## PROBLEM TO WORK ON
Please return the entries, omitting and altering nothing.

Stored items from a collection

------------------------------

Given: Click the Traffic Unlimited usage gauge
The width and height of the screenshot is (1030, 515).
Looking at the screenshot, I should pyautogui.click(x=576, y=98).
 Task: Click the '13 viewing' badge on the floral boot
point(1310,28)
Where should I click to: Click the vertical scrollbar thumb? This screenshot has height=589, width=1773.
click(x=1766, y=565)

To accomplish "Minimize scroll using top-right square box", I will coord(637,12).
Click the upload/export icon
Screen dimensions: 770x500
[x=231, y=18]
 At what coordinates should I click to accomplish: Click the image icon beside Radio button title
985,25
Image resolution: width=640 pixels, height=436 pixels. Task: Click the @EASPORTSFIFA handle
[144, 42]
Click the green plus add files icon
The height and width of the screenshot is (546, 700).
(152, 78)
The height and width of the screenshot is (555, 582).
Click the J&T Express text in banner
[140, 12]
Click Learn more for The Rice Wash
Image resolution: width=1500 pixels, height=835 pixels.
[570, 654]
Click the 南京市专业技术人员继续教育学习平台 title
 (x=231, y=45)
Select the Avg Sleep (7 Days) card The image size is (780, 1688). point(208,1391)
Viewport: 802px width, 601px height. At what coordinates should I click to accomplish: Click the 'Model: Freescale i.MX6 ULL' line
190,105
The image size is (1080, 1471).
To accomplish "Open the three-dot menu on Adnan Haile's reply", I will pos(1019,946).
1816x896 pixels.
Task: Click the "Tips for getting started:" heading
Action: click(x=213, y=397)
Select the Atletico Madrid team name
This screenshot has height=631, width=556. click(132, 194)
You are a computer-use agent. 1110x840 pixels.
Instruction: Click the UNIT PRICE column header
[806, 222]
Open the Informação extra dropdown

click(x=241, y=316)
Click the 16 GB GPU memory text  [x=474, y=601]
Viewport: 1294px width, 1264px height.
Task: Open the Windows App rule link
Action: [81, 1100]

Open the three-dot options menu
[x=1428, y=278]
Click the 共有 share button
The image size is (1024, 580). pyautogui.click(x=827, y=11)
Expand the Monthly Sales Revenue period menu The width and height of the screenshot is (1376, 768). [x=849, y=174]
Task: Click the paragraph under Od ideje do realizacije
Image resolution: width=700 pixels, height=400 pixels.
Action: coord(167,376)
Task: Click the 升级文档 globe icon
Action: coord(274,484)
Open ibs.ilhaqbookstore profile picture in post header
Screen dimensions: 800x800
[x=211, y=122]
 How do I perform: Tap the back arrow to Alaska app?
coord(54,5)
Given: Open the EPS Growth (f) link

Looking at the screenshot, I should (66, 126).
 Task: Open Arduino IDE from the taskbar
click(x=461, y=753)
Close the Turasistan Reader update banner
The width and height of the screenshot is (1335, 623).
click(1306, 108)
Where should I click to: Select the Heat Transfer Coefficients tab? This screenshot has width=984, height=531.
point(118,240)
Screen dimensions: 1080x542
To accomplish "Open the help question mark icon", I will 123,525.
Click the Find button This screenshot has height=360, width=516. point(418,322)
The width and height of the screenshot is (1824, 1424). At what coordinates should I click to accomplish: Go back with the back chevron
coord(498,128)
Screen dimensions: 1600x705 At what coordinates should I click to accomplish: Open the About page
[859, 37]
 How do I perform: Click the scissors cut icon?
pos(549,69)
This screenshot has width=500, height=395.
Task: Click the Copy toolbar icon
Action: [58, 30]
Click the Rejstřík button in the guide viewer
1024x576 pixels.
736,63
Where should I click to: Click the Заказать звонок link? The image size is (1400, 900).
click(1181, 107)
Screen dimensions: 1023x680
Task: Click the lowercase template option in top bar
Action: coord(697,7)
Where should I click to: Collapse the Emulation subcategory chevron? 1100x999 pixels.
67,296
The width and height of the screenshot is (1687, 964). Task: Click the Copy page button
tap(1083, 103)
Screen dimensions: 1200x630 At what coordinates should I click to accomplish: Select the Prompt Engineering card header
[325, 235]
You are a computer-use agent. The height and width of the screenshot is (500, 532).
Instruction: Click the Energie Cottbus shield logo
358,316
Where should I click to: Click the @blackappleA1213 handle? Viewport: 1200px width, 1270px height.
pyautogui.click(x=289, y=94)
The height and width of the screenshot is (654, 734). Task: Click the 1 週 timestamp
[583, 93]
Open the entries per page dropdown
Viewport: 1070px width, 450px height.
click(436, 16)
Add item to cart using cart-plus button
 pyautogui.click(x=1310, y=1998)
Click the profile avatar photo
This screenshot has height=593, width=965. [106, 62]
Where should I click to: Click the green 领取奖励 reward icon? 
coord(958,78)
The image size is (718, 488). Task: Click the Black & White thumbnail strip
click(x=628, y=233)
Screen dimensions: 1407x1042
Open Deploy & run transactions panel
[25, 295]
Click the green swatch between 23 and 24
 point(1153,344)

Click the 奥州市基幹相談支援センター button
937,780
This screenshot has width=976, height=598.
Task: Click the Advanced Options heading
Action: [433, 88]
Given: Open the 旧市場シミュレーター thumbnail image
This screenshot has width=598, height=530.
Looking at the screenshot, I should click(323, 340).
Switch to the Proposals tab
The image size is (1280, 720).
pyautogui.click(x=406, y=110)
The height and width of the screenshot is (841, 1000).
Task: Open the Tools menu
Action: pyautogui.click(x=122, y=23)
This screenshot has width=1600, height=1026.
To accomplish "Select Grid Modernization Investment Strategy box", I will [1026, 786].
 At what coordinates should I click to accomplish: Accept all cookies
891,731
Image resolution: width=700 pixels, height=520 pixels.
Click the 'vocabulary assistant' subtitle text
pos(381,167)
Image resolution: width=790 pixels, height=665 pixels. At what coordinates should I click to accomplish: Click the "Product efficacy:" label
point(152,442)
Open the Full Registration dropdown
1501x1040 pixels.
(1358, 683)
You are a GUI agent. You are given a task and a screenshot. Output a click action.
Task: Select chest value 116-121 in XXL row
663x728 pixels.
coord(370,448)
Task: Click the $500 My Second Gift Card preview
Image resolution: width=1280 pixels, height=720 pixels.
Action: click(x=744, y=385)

------------------------------

## RESULT BELOW
Given: Click the Traffic Unlimited usage gauge
The width and height of the screenshot is (1030, 515).
Looking at the screenshot, I should pyautogui.click(x=576, y=98).
 Task: Click the '13 viewing' badge on the floral boot
point(1310,28)
Where should I click to: Click the vertical scrollbar thumb? This screenshot has height=589, width=1773.
click(x=1766, y=565)

To accomplish "Minimize scroll using top-right square box", I will coord(637,12).
Click the upload/export icon
Screen dimensions: 770x500
[x=231, y=18]
 At what coordinates should I click to accomplish: Click the image icon beside Radio button title
985,25
Image resolution: width=640 pixels, height=436 pixels. Task: Click the @EASPORTSFIFA handle
[144, 42]
Click the green plus add files icon
The height and width of the screenshot is (546, 700).
(152, 78)
The height and width of the screenshot is (555, 582).
Click the J&T Express text in banner
[140, 12]
Click Learn more for The Rice Wash
Image resolution: width=1500 pixels, height=835 pixels.
[570, 654]
Click the 南京市专业技术人员继续教育学习平台 title
 (x=231, y=45)
Select the Avg Sleep (7 Days) card The image size is (780, 1688). point(208,1391)
Viewport: 802px width, 601px height. At what coordinates should I click to accomplish: Click the 'Model: Freescale i.MX6 ULL' line
190,105
The image size is (1080, 1471).
To accomplish "Open the three-dot menu on Adnan Haile's reply", I will pos(1019,946).
1816x896 pixels.
Task: Click the "Tips for getting started:" heading
Action: click(x=213, y=397)
Select the Atletico Madrid team name
This screenshot has height=631, width=556. click(132, 194)
You are a computer-use agent. 1110x840 pixels.
Instruction: Click the UNIT PRICE column header
[806, 222]
Open the Informação extra dropdown

click(x=241, y=316)
Click the 16 GB GPU memory text  [x=474, y=601]
Viewport: 1294px width, 1264px height.
Task: Open the Windows App rule link
Action: [81, 1100]

Open the three-dot options menu
[x=1428, y=278]
Click the 共有 share button
The image size is (1024, 580). pyautogui.click(x=827, y=11)
Expand the Monthly Sales Revenue period menu The width and height of the screenshot is (1376, 768). [x=849, y=174]
Task: Click the paragraph under Od ideje do realizacije
Image resolution: width=700 pixels, height=400 pixels.
Action: coord(167,376)
Task: Click the 升级文档 globe icon
Action: coord(274,484)
Open ibs.ilhaqbookstore profile picture in post header
Screen dimensions: 800x800
[x=211, y=122]
 How do I perform: Tap the back arrow to Alaska app?
coord(54,5)
Given: Open the EPS Growth (f) link

Looking at the screenshot, I should (66, 126).
 Task: Open Arduino IDE from the taskbar
click(x=461, y=753)
Close the Turasistan Reader update banner
The width and height of the screenshot is (1335, 623).
click(1306, 108)
Where should I click to: Select the Heat Transfer Coefficients tab? This screenshot has width=984, height=531.
point(118,240)
Screen dimensions: 1080x542
To accomplish "Open the help question mark icon", I will 123,525.
Click the Find button This screenshot has height=360, width=516. point(418,322)
The width and height of the screenshot is (1824, 1424). At what coordinates should I click to accomplish: Go back with the back chevron
coord(498,128)
Screen dimensions: 1600x705 At what coordinates should I click to accomplish: Open the About page
[859, 37]
 How do I perform: Click the scissors cut icon?
pos(549,69)
This screenshot has width=500, height=395.
Task: Click the Copy toolbar icon
Action: [58, 30]
Click the Rejstřík button in the guide viewer
1024x576 pixels.
736,63
Where should I click to: Click the Заказать звонок link? The image size is (1400, 900).
click(1181, 107)
Screen dimensions: 1023x680
Task: Click the lowercase template option in top bar
Action: coord(697,7)
Where should I click to: Collapse the Emulation subcategory chevron? 1100x999 pixels.
67,296
The width and height of the screenshot is (1687, 964). Task: Click the Copy page button
tap(1083, 103)
Screen dimensions: 1200x630 At what coordinates should I click to accomplish: Select the Prompt Engineering card header
[325, 235]
You are a computer-use agent. The height and width of the screenshot is (500, 532).
Instruction: Click the Energie Cottbus shield logo
358,316
Where should I click to: Click the @blackappleA1213 handle? Viewport: 1200px width, 1270px height.
pyautogui.click(x=289, y=94)
The height and width of the screenshot is (654, 734). Task: Click the 1 週 timestamp
[583, 93]
Open the entries per page dropdown
Viewport: 1070px width, 450px height.
click(436, 16)
Add item to cart using cart-plus button
 pyautogui.click(x=1310, y=1998)
Click the profile avatar photo
This screenshot has height=593, width=965. [106, 62]
Where should I click to: Click the green 领取奖励 reward icon? 
coord(958,78)
The image size is (718, 488). Task: Click the Black & White thumbnail strip
click(x=628, y=233)
Screen dimensions: 1407x1042
Open Deploy & run transactions panel
[25, 295]
Click the green swatch between 23 and 24
 point(1153,344)

Click the 奥州市基幹相談支援センター button
937,780
This screenshot has width=976, height=598.
Task: Click the Advanced Options heading
Action: [433, 88]
Given: Open the 旧市場シミュレーター thumbnail image
This screenshot has width=598, height=530.
Looking at the screenshot, I should click(323, 340).
Switch to the Proposals tab
The image size is (1280, 720).
pyautogui.click(x=406, y=110)
The height and width of the screenshot is (841, 1000).
Task: Open the Tools menu
Action: pyautogui.click(x=122, y=23)
This screenshot has width=1600, height=1026.
To accomplish "Select Grid Modernization Investment Strategy box", I will [1026, 786].
 At what coordinates should I click to accomplish: Accept all cookies
891,731
Image resolution: width=700 pixels, height=520 pixels.
Click the 'vocabulary assistant' subtitle text
pos(381,167)
Image resolution: width=790 pixels, height=665 pixels. At what coordinates should I click to accomplish: Click the "Product efficacy:" label
point(152,442)
Open the Full Registration dropdown
1501x1040 pixels.
(1358, 683)
You are a GUI agent. You are given a task and a screenshot. Output a click action.
Task: Select chest value 116-121 in XXL row
663x728 pixels.
coord(370,448)
Task: Click the $500 My Second Gift Card preview
Image resolution: width=1280 pixels, height=720 pixels.
Action: click(x=744, y=385)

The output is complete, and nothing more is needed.